### [TASK PROMPT]
Where a line holds the word "will", copy that line from the data below.

▼

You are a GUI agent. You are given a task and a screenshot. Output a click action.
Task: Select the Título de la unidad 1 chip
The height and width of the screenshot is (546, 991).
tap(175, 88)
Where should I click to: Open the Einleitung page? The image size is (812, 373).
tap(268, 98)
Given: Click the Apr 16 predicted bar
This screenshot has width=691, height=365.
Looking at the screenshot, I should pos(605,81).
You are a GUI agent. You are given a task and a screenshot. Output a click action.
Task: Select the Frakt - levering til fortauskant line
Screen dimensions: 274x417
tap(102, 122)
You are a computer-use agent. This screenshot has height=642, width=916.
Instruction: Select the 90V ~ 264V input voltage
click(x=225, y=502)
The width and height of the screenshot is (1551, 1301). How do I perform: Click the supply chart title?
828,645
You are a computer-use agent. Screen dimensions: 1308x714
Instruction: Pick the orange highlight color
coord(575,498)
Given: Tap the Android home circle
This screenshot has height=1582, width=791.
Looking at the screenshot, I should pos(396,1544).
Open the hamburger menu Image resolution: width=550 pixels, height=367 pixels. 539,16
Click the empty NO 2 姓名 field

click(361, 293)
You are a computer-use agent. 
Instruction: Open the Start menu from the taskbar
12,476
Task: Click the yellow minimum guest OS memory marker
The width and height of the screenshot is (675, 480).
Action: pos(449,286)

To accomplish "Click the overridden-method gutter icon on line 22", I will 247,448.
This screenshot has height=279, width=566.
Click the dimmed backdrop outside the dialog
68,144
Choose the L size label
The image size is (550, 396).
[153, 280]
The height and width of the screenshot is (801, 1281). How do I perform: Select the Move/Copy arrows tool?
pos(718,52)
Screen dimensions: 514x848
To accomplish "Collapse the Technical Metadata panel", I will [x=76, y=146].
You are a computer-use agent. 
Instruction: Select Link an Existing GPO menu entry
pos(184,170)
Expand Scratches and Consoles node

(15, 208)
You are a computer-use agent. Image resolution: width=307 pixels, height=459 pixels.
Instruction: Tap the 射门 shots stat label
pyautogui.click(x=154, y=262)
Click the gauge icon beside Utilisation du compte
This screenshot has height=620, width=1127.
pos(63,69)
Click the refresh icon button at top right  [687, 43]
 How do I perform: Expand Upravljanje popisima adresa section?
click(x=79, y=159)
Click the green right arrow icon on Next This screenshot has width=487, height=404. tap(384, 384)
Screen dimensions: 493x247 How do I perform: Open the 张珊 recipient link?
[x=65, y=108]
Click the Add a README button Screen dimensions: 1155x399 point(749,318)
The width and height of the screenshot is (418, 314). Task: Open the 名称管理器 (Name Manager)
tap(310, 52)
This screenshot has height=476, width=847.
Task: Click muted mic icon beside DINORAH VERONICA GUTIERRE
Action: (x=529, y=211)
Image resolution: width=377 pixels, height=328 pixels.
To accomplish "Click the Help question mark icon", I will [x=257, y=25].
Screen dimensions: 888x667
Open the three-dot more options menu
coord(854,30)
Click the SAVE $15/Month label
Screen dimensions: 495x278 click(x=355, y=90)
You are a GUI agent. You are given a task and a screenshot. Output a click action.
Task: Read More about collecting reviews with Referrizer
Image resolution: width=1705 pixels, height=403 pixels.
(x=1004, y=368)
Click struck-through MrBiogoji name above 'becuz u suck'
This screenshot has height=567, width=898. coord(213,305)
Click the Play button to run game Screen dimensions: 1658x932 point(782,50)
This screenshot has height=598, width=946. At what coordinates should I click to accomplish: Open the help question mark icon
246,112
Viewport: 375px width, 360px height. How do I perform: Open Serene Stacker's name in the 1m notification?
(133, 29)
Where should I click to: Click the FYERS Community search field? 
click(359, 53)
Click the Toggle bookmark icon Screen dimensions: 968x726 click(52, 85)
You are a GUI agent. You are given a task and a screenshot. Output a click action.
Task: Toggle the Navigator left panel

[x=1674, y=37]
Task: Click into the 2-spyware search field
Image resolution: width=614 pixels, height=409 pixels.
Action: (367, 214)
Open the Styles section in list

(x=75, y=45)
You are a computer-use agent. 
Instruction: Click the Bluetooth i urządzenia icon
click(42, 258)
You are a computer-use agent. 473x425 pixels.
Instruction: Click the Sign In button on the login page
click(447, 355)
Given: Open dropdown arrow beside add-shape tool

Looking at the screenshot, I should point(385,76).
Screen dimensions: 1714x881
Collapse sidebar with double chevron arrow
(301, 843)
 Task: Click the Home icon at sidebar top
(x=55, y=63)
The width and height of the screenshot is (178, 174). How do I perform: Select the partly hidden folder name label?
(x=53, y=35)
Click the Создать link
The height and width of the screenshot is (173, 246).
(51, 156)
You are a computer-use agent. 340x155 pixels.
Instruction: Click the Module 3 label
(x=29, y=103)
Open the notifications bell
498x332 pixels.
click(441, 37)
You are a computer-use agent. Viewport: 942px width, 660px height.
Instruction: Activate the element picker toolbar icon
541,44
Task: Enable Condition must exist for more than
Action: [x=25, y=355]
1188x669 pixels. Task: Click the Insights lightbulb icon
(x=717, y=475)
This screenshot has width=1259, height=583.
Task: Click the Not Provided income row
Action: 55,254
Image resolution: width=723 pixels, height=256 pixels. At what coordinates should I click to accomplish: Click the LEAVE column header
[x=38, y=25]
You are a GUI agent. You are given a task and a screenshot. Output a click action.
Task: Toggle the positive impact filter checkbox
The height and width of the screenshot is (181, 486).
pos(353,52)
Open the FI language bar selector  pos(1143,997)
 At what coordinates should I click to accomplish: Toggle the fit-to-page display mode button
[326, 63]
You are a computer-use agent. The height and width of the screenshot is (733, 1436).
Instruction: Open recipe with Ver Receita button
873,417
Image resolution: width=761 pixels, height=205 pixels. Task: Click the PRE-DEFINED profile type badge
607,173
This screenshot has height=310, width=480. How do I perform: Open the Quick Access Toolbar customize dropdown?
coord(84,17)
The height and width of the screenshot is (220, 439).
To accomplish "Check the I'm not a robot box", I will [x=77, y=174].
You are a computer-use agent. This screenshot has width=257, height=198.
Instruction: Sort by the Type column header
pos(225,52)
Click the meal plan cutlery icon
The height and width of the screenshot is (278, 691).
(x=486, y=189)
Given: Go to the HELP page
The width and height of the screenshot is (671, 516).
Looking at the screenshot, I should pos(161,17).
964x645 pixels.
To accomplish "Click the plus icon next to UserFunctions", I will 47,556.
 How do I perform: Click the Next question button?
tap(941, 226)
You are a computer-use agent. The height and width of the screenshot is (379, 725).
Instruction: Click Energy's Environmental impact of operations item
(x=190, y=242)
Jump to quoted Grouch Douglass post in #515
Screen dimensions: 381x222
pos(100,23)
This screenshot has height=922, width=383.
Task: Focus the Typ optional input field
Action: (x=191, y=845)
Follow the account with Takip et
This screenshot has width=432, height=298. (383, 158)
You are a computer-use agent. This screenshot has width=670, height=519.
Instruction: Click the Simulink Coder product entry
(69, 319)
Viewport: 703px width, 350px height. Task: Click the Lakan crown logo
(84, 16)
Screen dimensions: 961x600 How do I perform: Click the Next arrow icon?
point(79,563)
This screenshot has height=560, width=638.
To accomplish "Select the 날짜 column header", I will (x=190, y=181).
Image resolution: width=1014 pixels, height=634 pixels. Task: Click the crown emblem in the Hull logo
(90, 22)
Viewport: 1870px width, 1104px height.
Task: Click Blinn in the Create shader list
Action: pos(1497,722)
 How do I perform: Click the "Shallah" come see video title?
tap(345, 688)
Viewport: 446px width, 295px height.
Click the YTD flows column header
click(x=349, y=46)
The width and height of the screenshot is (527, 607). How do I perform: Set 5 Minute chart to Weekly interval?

▲

### [EXERCISE RESPONSE]
To accomplish "Click the overridden-method gutter icon on line 22", I will 247,448.
To accomplish "Collapse the Technical Metadata panel", I will [x=76, y=146].
To accomplish "Click the Help question mark icon", I will [x=257, y=25].
To accomplish "Check the I'm not a robot box", I will [x=77, y=174].
To accomplish "Click the plus icon next to UserFunctions", I will 47,556.
To accomplish "Select the 날짜 column header", I will (x=190, y=181).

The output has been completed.